- _BRIEF_:
Convert the rows from the line with "Task: Select index.html in QUESTION folder" to the line with "Action: (186, 248)" into a two-column CSV with columns named instruction and coordinates, one line per row, each value in a single quoted field with line breaks replaced by spaces. Leave out the pictures.

- _TASK INPUTS_:
######
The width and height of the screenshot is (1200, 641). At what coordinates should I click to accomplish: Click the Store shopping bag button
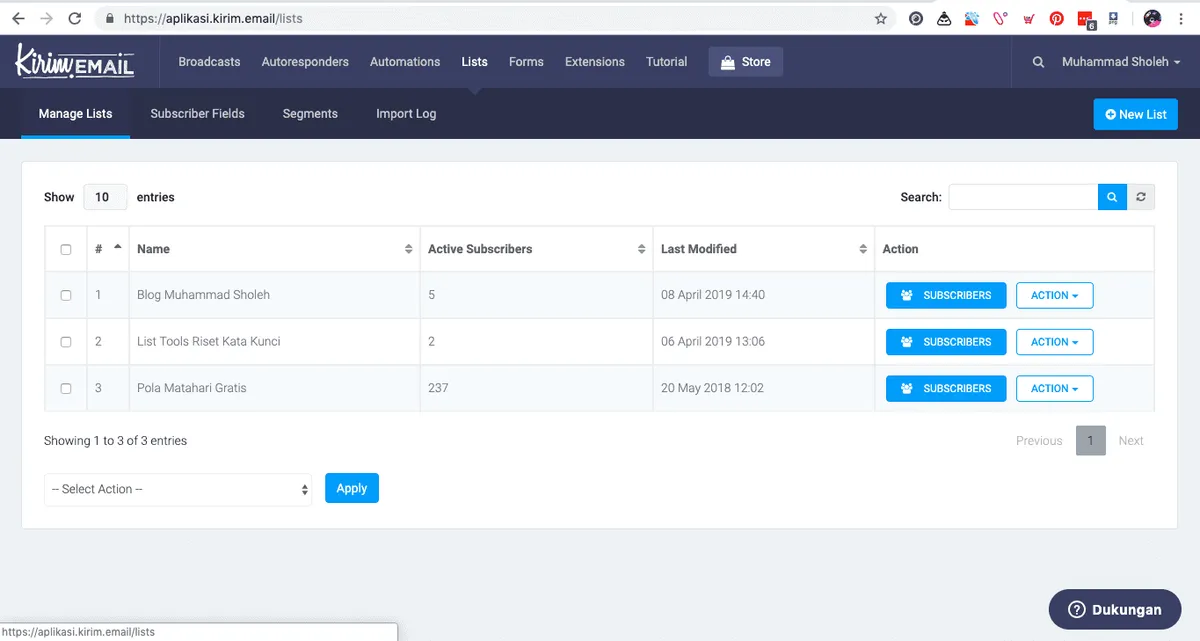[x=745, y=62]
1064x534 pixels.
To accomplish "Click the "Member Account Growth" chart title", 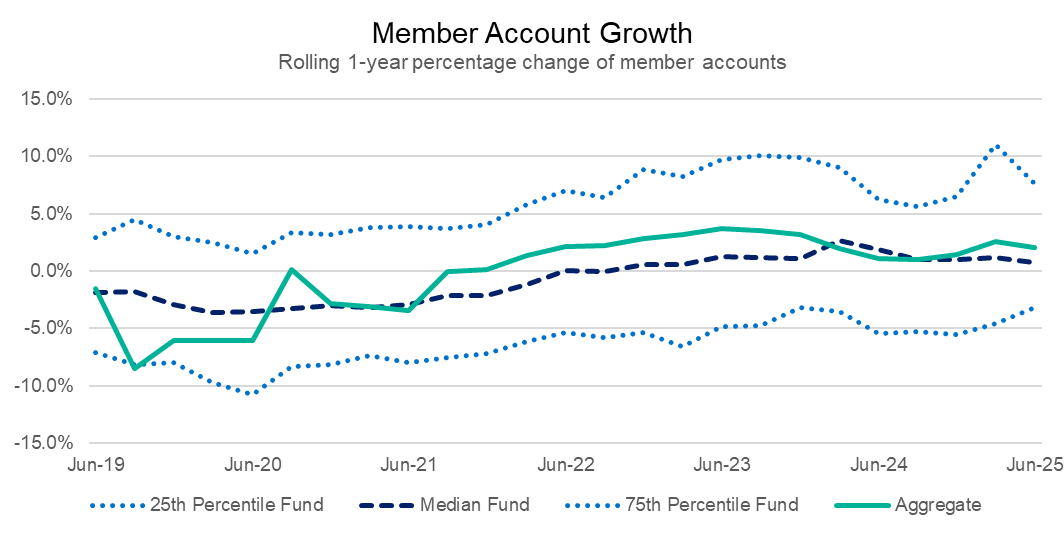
######
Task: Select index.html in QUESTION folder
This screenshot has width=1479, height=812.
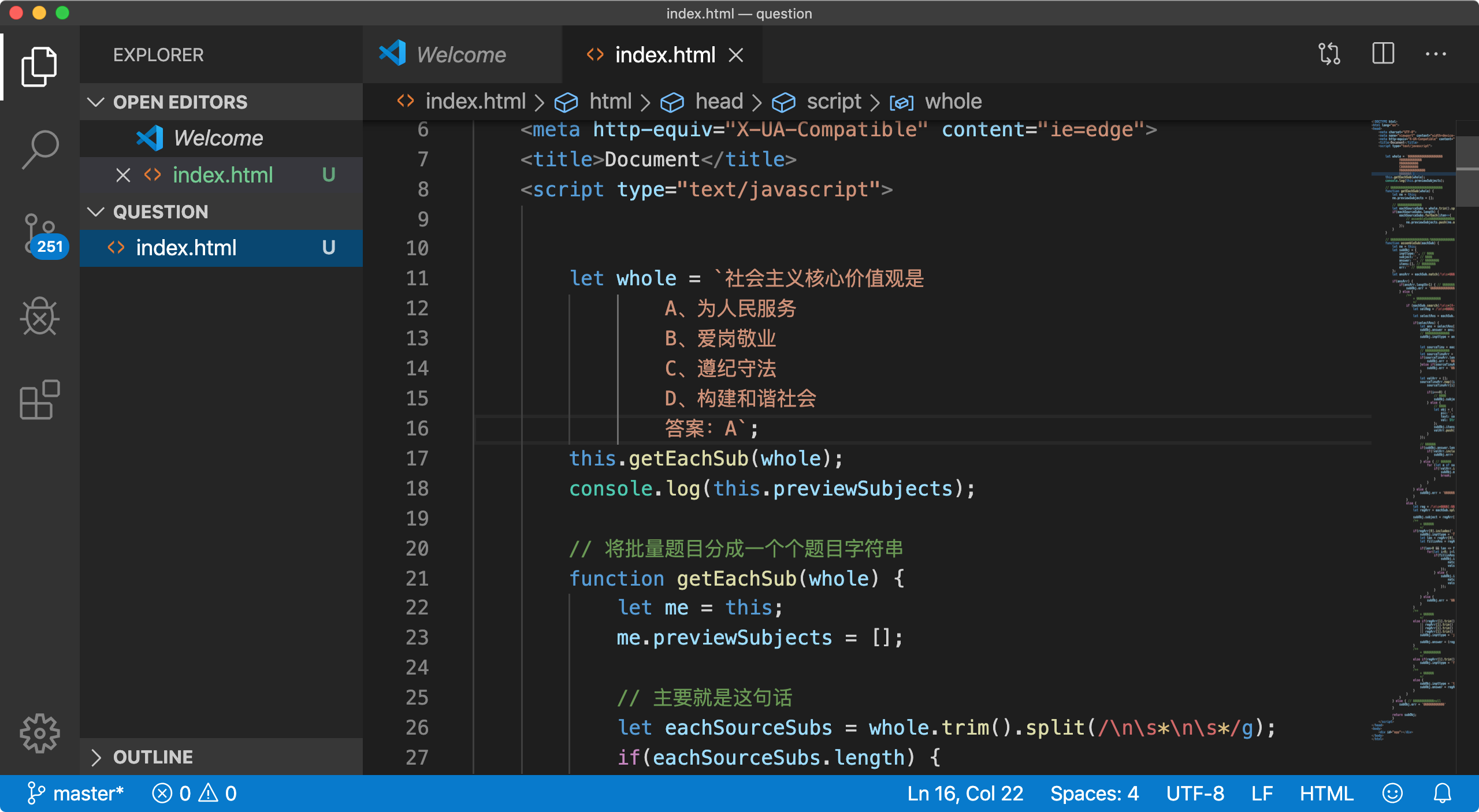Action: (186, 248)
######
- _THE REPLY_:
instruction,coordinates
"Task: Select index.html in QUESTION folder This screenshot has width=1479, height=812.","Action: (186, 248)"